BRIEF:
Every line from the one with "You are a computer-use agent." up to and including the one with "Image resolution: width=1444" is to be output exactly as it appears below; pictures are not.

(DATASET CONTENT Opens)

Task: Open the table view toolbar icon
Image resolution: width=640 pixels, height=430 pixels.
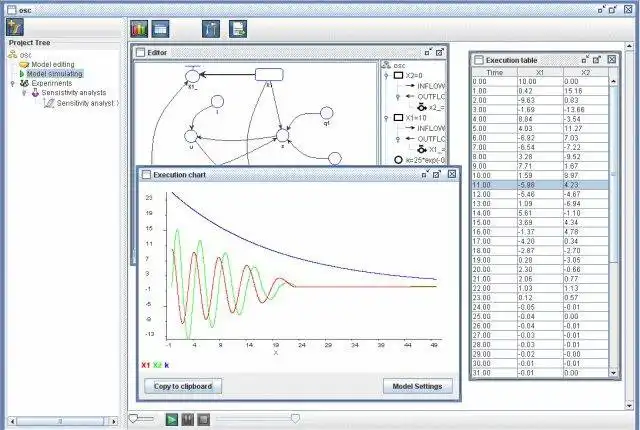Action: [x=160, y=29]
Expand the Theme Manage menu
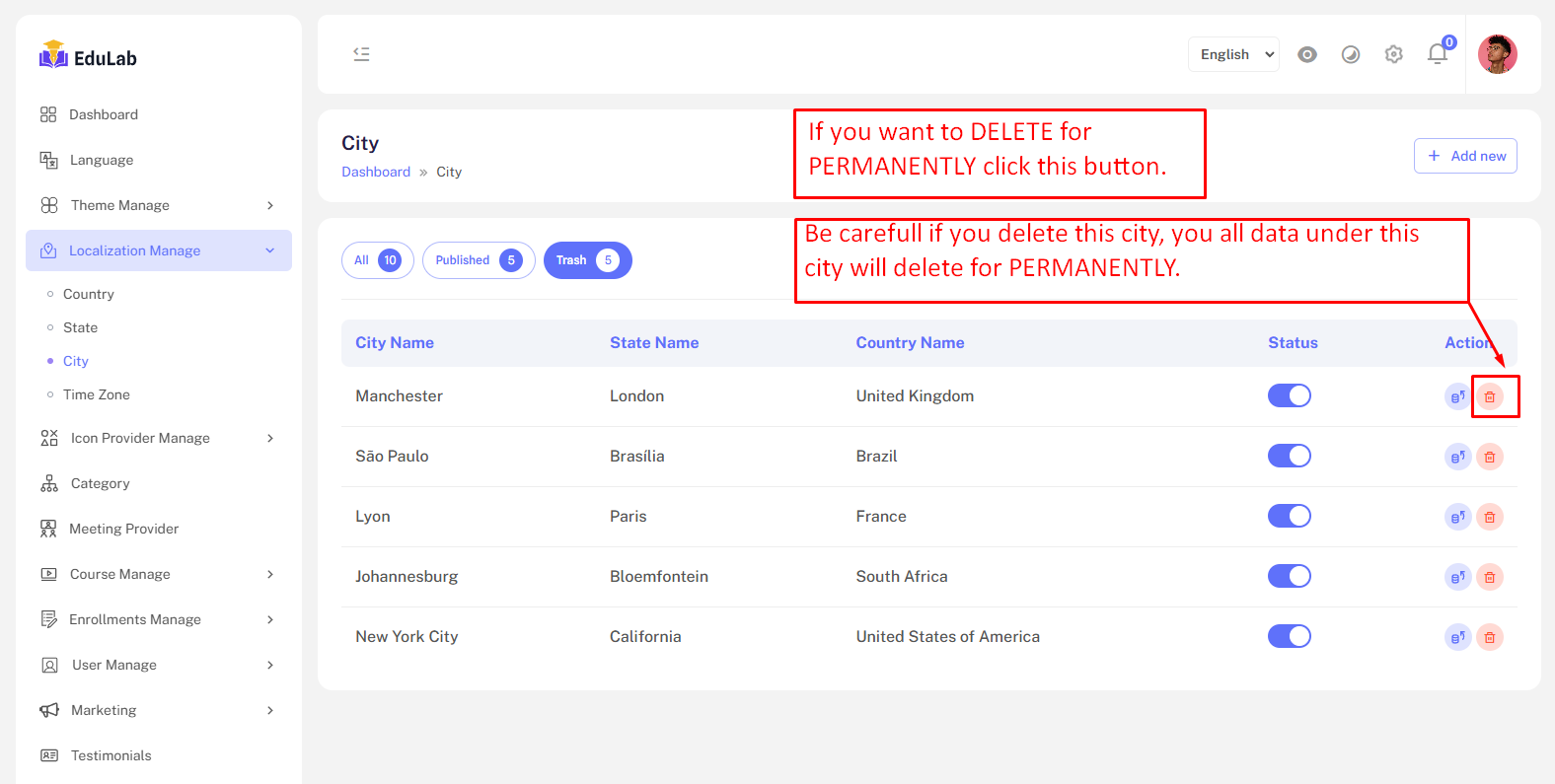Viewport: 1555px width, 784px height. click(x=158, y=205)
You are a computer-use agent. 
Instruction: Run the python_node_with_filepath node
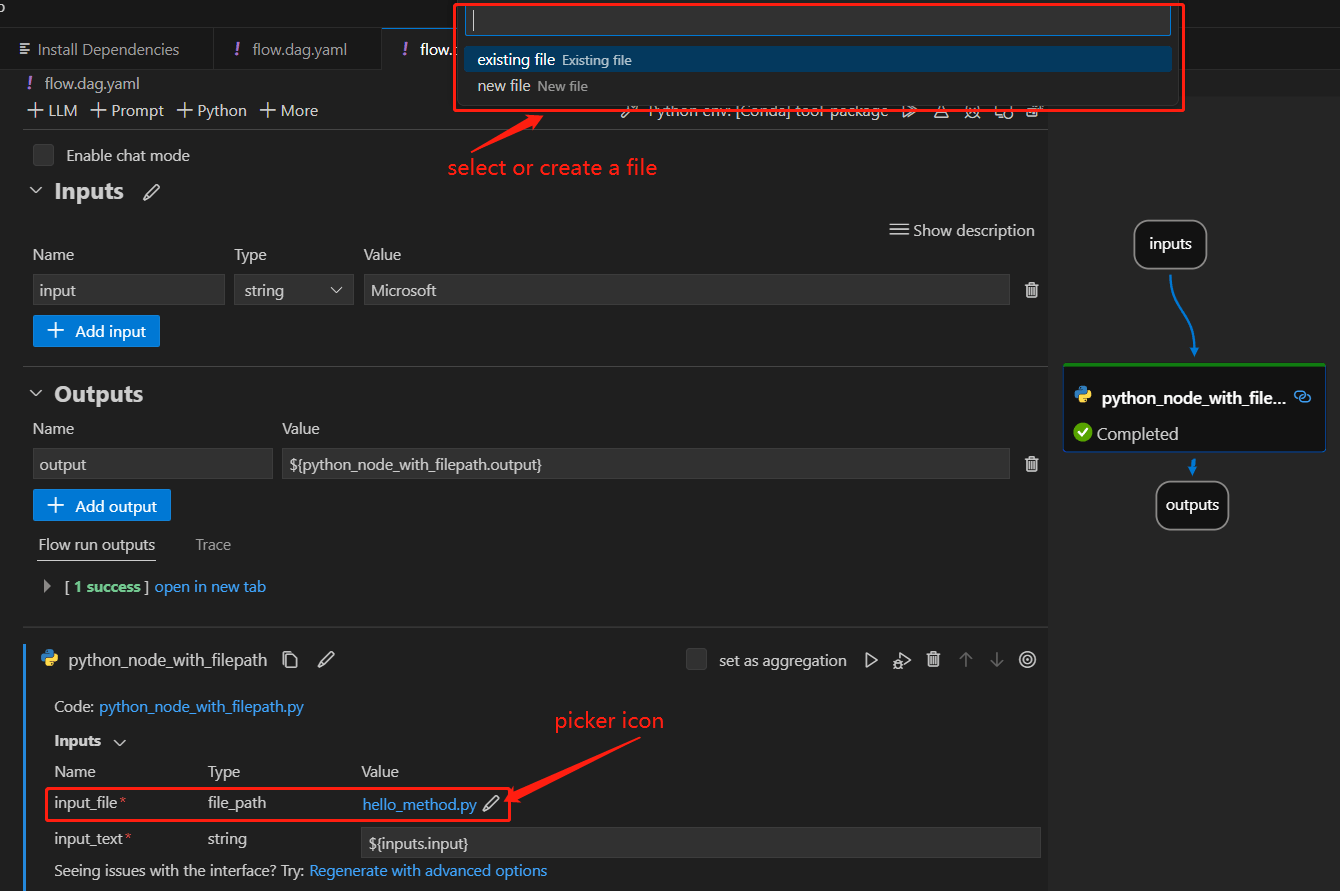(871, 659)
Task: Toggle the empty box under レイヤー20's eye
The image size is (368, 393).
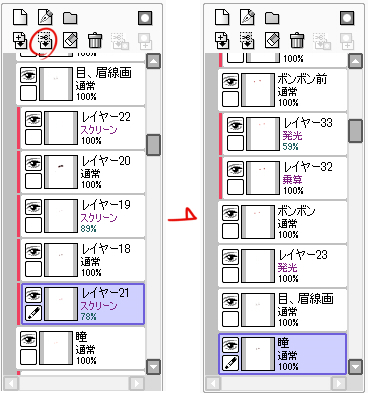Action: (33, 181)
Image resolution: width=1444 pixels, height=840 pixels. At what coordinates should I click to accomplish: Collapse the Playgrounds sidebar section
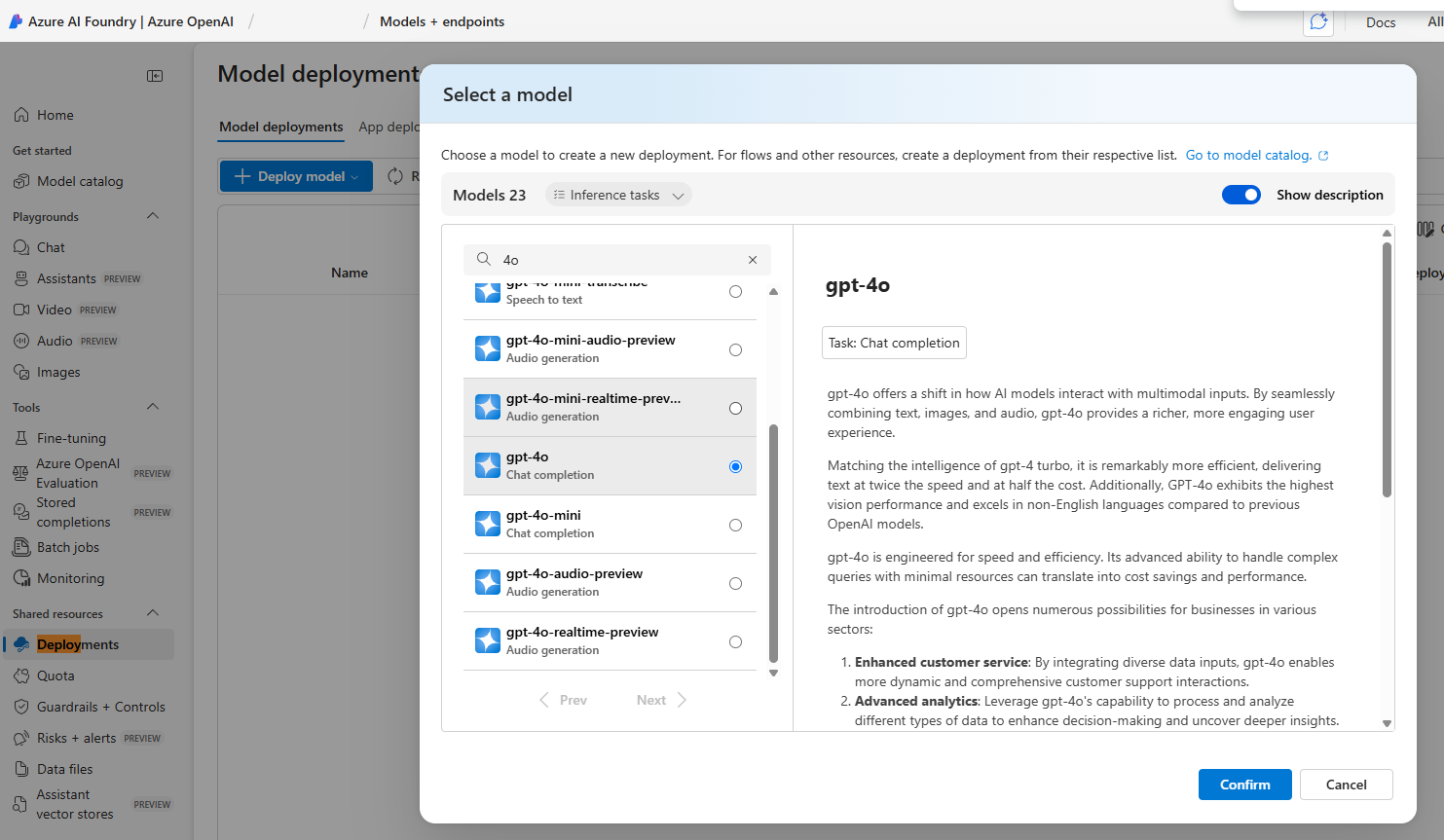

(DATASET CONTENT Closes)
(DATASET CONTENT Opens)

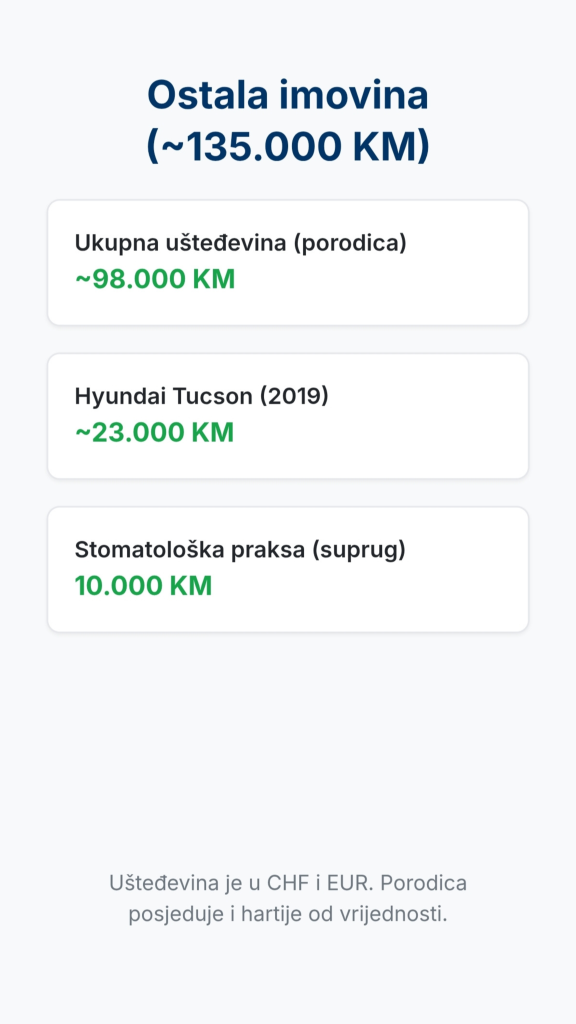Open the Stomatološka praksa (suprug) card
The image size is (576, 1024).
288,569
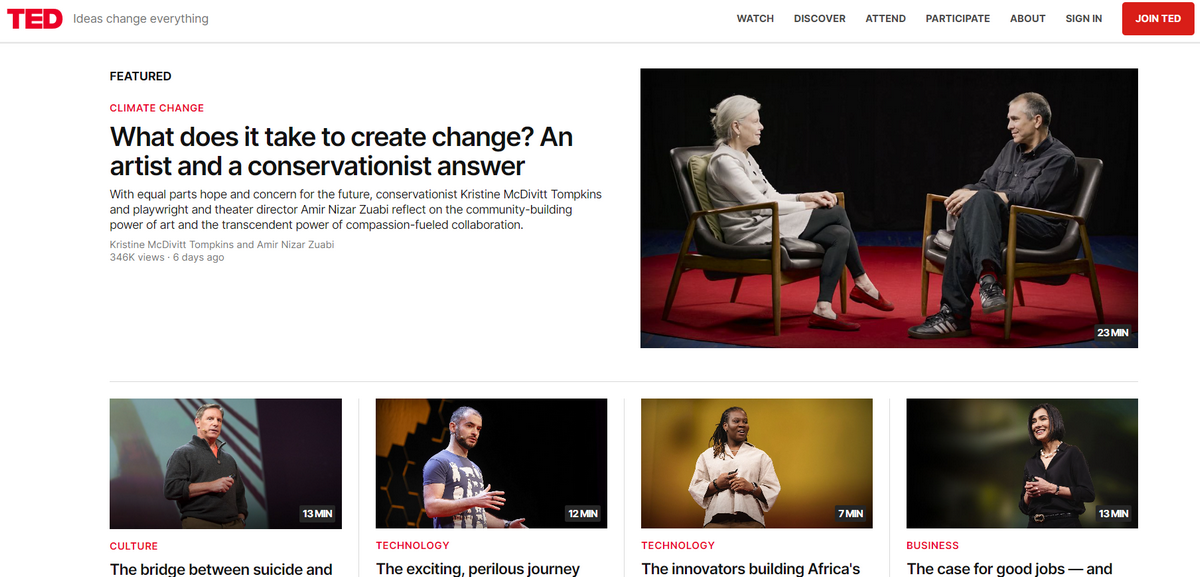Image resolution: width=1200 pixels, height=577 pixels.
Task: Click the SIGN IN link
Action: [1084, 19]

(DATASET CONTENT Closes)

EXPECTED ANSWER:
You are a computer-use agent. 
Instruction: Run the python_node_with_filepath node
(871, 659)
Task: Toggle the empty box under レイヤー20's eye
The image size is (368, 393).
Action: (33, 181)
Image resolution: width=1444 pixels, height=840 pixels. At what coordinates should I click to accomplish: Collapse the Playgrounds sidebar section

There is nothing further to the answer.